CHALLENGE 1 → In the forum thread below about Costa coffee beans, translate this sentence into French: "Do try some freshly roasted beans from one of the Forum Sponsor roasters."
CHALLENGE 2 → According to the forum thread below about Costa coffee beans, how long should the double shot take to pour?
CHALLENGE 3 → Extend the forum thread below about Costa coffee beans, picking up after its final post.

EXCERPT TO READ →

# Costa CoffeeBeans



## mark8805 (Oct 17, 2014)

Bought some Costa coffee beans from The Coffee Shop Company, been trying to locate Costa Beans for a long time, anyway was looking forward to trying them.

Eventually got them, loaded up and made my first Cappuccino using my Delonghi bean to cup machine and to say I was disappointed was an understatement, there was no taste to them at all.

I know that many of you will say that I am using the wrong type of machine, the thing is that I am Disabled and cannot work the Barista Machines, the best I can cope with, with my disabilities is a Bean to Cup.

Now I also love the Ethiopian Beans that Starbucks sell at the moment, so I thought I would mix the 2 beans to see what came out and I have to say that mixing the 2 bean types brews a brilliant cup of coffee, so that is what I do now to get the best out of both beans.

..

Was interested to know if anyone else had tried the Costa Beans and what kind of results others had had.

The Costa Beans I used are the 1kg bag sold by The Coffee Shop Company and I have been assured that they are the same beans that the shops use, I have everything turned up to the max with regards to the coffee taste on my machine and delivering 2 single espresso shots, just thought there was no taste to the coffee that came out, the Crema was excellent though, any hints or tips or thought would be most welcome.


----------



## aaronb (Nov 16, 2012)

What Delonghi machine is it?

Whilst a bean to cup is no match for a decent grinder and machine, it does have a place and if it suits you fine then its certainly the right choice!

What I would suggest though is the quality of the Costa and Starbucks beans isn't very good and they are likely a bit stale which causes extraction problems.

Try ordering some freshly roasted beans from somewhere like Rave Coffee and using that instead. I think you will be pleasantly surprised, but if you aren't you can always go back to the Costa beans.

Try and aim for the double shot to be poured in about 25-30 secs, you should be able to adjust the grind size to achieve this.

Hope this helps a bit.


----------



## ronsil (Mar 8, 2012)

You're right a B2C is not the best of espresso makers but if needs must so be it.

You will improve your output by forgetting about Costa, Star$$$ & the like.

Do try some freshly roasted beans from one of the Forum Sponsor roasters.

You will immediately appreciate the difference.

You may have to experiment to find what suits you best

Good luck in your coffee quest


----------



## MWJB (Feb 28, 2012)

mark8805 said:


> I have everything turned up to the max with regards to the coffee taste on my machine and delivering 2 single espresso shots, just thought there was no taste to the coffee that came out, the Crema was excellent though, any hints or tips or thought would be most welcome.


Can you configure the machine to give you 1 single shot from a double, or biggest possible bean dose?

SUPPLIED DATA →
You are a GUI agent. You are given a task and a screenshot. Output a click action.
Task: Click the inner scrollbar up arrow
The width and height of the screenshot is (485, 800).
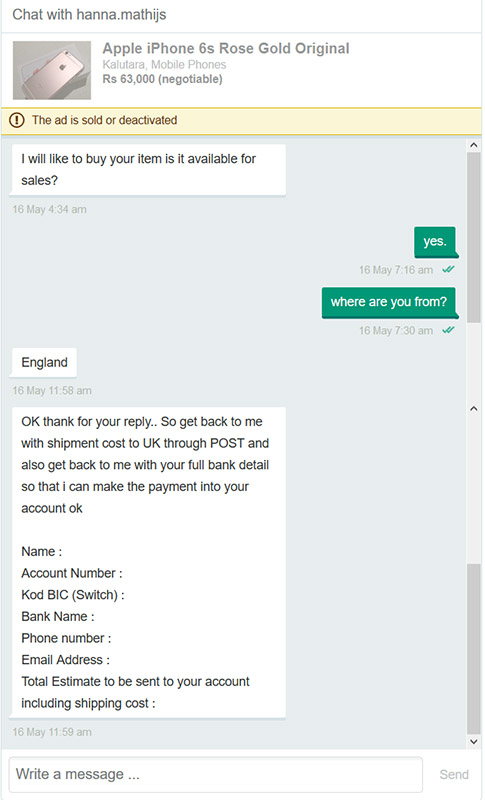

WRITTEN ANSWER 1 → Essayez donc des grains fraîchement torréfiés provenant de l'un des torréfacteurs sponsors du forum.

WRITTEN ANSWER 2 → About 25 to 30 seconds.

WRITTEN ANSWER 3 →
----------



## 4085 (Nov 23, 2012)

The chains all roast their beans at various depots around the world. They usually have a shelf life of 12 months. Now, if you buy a kilo of beans, it might take you a month to use them. This means that all the time you are storing them, they are degrading in quality and heading towards being stale. This is why they come wrapped in cacao sealed bags, but as soon as you expose the beans to the air, the process begins.

The chains might expect to sell 2 kilos an hour, therefore the age of the bean is not so relevant as it is going to be used up quickly.

that said, they roast to a standard. You need to visit a local independent coffee shop or lots of them, and when you find a cup you really enjoy, ask what it is and who roasted it. A lot of coffee shops proudly present information on the beans they are selling, so, take advantage of their generosity

!


----------



## mark8805 (Oct 17, 2014)

Thanks for all your replies the machine I am using is a *DELONGHI - Perfecta ESAM 5500B Espresso Machine, *the only thing I was going to add to that is a grinder to see if that made a difference to the taste, have been looking at the Baratza Encore.

My machine is setup to deliver the strongest espresso, you can do a double shot in one go, however I use the strongest one shot and do that twice when I want a coffee.

The only thing that worries me about putting my own ground coffee into the machine is that they provide a serving spoon and tell you never put more ground coffee than the spoon will hold so I just thought, maybe wrongly that, the more coffee you put in the stronger the brew, again open to any advice that members can give me.


----------



## froggystyle (Oct 30, 2013)

Do you have access to a set of scales that can read grams accurately?

Would be interested to see how much this spoon is putting into the basket.


----------



## Mrboots2u (May 10, 2013)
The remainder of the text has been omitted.